男主とキャンディ


夜の談話室。それぞれ思い思いの時間を過ごす生徒のなかに、見知った顔を見つけた。
「なーにしてんの」
本当は分かっていたけれど形だけ装う。だって俺は鈍いトモダチ。
「見てわかんないの?てるてるぼうず!」
「動詞が抜けてる」
「つくってんの!」
キャンディはちょっとむっとした顔で返した。からかうのはほどほどに。天気予報では明日は晴ときどき曇り、降水確率30パー。就寝時間まで1時間をきった今、しとしと雨が降っている。微妙なところだが晴れるに越したことはない。何故なら明日は遠足だからだ。ウィルオウィスプの特にマドレーヌクラスは何かと理由をつけて遠出をしたがる。確か今回の目的はは自然界における精霊と魔力の稼働率の推移の調査とかなんとか、だっただろうか。何にせよマドレーヌクラスが弁当を持って山で調査だ。楽しいハイキングになることは明らかだ。現に昨日のホームルームは班決め、今日の放課後は30ブラーまでと決められたおやつを買いに町まで出かけたのだから。
「俺キャンディと同じ班が良かったなー。レポート楽じゃん」
「いくら班ごとにって言ったって、みんな平等に分担するんだからね。

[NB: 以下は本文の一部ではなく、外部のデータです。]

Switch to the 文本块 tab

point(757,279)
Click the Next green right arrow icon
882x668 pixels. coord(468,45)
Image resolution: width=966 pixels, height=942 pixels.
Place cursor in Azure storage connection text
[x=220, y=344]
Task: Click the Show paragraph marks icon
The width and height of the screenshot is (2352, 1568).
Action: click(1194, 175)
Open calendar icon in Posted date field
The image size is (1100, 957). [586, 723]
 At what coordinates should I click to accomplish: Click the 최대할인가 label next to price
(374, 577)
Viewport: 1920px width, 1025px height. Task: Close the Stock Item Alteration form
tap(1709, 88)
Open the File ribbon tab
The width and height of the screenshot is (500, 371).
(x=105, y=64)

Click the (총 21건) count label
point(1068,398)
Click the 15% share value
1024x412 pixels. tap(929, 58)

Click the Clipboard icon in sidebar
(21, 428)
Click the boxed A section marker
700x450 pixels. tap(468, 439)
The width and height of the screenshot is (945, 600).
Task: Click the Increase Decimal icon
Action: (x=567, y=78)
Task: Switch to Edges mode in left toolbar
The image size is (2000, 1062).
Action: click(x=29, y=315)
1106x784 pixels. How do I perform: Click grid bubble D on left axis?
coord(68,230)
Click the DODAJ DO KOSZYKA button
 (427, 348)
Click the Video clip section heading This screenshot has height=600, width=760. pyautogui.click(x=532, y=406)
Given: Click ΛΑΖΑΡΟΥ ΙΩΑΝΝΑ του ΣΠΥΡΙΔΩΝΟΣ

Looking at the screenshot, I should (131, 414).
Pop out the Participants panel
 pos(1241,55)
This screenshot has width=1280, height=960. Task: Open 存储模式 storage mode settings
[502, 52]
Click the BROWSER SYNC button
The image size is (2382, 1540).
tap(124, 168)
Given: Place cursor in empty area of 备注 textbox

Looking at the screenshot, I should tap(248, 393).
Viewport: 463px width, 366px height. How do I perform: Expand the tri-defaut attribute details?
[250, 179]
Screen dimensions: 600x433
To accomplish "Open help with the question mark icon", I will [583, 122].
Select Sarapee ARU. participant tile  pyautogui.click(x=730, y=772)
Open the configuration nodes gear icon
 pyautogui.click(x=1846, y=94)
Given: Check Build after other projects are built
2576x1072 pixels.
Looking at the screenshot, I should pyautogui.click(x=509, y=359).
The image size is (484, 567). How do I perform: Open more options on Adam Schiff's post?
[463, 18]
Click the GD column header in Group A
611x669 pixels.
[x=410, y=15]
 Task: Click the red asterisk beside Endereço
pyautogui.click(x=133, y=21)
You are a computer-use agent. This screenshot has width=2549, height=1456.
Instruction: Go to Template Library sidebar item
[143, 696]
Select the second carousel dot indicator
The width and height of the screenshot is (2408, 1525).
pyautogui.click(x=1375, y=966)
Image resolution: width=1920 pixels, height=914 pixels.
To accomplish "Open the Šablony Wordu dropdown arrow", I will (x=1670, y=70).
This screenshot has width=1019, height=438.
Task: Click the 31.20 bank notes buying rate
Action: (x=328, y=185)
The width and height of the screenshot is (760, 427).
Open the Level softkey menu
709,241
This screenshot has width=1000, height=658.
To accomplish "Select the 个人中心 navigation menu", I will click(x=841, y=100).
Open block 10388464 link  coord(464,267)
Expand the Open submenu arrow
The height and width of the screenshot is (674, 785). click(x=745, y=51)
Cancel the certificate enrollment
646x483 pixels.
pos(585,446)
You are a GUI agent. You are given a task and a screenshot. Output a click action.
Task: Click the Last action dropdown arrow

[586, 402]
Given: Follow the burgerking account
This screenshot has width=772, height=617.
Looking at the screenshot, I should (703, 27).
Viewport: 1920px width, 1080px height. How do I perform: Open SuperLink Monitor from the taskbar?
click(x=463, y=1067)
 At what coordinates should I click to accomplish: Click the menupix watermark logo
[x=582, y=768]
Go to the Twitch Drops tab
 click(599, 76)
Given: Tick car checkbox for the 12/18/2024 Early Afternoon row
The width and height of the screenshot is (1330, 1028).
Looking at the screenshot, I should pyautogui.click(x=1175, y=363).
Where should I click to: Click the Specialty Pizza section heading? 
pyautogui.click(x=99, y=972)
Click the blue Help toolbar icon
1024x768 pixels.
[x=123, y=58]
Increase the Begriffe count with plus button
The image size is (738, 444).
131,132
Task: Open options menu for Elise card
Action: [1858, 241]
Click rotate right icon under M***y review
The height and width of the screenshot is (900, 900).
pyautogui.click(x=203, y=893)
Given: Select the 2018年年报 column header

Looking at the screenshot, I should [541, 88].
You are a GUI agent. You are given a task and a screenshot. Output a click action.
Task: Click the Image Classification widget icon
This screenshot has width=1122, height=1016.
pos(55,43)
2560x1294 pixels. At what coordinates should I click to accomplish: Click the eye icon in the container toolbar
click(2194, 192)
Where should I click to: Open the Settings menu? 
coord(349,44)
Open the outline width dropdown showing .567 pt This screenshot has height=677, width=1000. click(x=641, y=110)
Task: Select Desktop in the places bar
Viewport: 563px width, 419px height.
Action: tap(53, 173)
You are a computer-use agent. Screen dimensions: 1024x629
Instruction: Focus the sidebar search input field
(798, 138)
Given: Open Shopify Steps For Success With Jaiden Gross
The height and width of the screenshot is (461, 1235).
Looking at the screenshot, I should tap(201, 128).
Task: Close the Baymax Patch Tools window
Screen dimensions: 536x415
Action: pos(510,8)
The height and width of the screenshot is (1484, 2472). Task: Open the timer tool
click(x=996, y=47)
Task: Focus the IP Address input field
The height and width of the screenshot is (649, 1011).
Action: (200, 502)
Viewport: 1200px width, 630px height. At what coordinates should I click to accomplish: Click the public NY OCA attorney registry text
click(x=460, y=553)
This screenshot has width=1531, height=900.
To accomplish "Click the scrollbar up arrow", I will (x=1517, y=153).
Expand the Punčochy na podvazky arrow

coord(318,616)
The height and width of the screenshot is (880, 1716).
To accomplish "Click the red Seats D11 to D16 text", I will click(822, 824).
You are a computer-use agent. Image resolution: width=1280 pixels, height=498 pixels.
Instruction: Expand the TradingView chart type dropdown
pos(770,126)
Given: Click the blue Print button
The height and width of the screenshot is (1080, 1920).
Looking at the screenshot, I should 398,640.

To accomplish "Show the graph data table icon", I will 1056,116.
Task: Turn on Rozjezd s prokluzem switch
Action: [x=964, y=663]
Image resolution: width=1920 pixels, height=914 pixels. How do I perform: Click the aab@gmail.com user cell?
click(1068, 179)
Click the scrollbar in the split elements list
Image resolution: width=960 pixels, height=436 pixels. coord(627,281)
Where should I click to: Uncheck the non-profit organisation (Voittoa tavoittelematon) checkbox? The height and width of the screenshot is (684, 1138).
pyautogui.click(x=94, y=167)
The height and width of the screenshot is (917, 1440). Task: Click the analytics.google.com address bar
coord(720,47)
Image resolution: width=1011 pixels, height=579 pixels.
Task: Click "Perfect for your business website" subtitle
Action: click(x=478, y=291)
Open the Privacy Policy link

ザクロんとこは誰いたっけ」
「セサミとレモンとー、アリュメット」
「なかなか珍しい組合せじゃない?」
「レポートの高評価は期待出来そうにないよな」
「失礼だよ!うん、でも、そうかも」
「キャンディのとこは?」
これも本当は知ってる。チェック済み。こいつがせっせとてるてるぼうずなんて普段は縁がないものを作っている理由。
「えっとねー、ペシュと、ガナッシュと、ショコラだよ」
さりげなく言ったつもりだろうがキャンディの背後には花が飛んでいた。これは間違いなく恋する女の子オーラだ。はいはい分かってましたよ分かってましたがきついものがあるのですよ。
大体どこの班も男女比1:1になるようくじ引きで決められたメンバー。自分以外が愛の大使とマッドマンと好きな男だったら、そりゃあ遠足も楽しみになるだろうし、晴れることも願うだろう。
「ショコラは微妙だけどペシュとガナッシュは強いよな」
「2人とも真面目だからね」
2人なんて、こいつの頭にいるのはただ1人なのに。
そんな会話をしなががらも手を休めずに、キャンディは3つ目のてるてるぼうずを作っていた。丁寧にティッシュを丸めて、白い布で包む。布はわざわざ店でいらない切れ端を貰ってきたのだと、聞いてもいないのに教えてくれた。
「おまえ、作りすぎ」
「えー、だって晴れて欲しいじゃない?遠足楽しみだし、あっ、レポート作成のためにもさ!」
「楽しみだよなー遠足」
適当に合わせてやれば、キャンディそれはそれは嬉しそうに、それこそ花が開くように微笑んだ。
これ以上の会話は自殺行為かもしれない。ここまで耐えた自分は流石というか馬鹿というか、とんだマゾである。
でも一生懸命なこいつが好きだから、俺はついこんなことをしてしまうのだ。

「はい、できた」
「うわ、無駄に上手い可愛い」
「なんだそれは」
何となく作ってしまった自分の手の中のそれを差し出した。
晴れにしてくれるというなら、して貰おうじゃないか。それでキャンディの笑顔が見れるなら、なんて、究極に自虐的。けれども万が一雨が降ったりして、こいつが悲しむのはいただけない。
「おいこらしっかり働けよ坊主」
「偉そう!ちゃんとお願いしてよね!」
「はいはい」
仕方なく二礼二拍。
お前には恋する青少年約二名分の想いが籠もってるんだからな。顔の前で手を合わせて、俺の自己犠牲の精神の表れのような、ぶら下がったひとがたをじっと見つめた。思わずため息をこぼしたら、諸悪の根元に幸せが逃げると笑われた。俺はそこまでできた人間ではないので彼女が持っている作りかけを奪ってちょびひげを付け足してやった。


恋とは厄介なものなのですね


怒るかと思ったらそのまま落書き合戦に突入してしまい、最終的に七体の可哀想なてるてるぼうずが出来上がった。それでも翌日誰も泣かずに済んだのは、彼らが役目を果たしてくれたからかもしれない。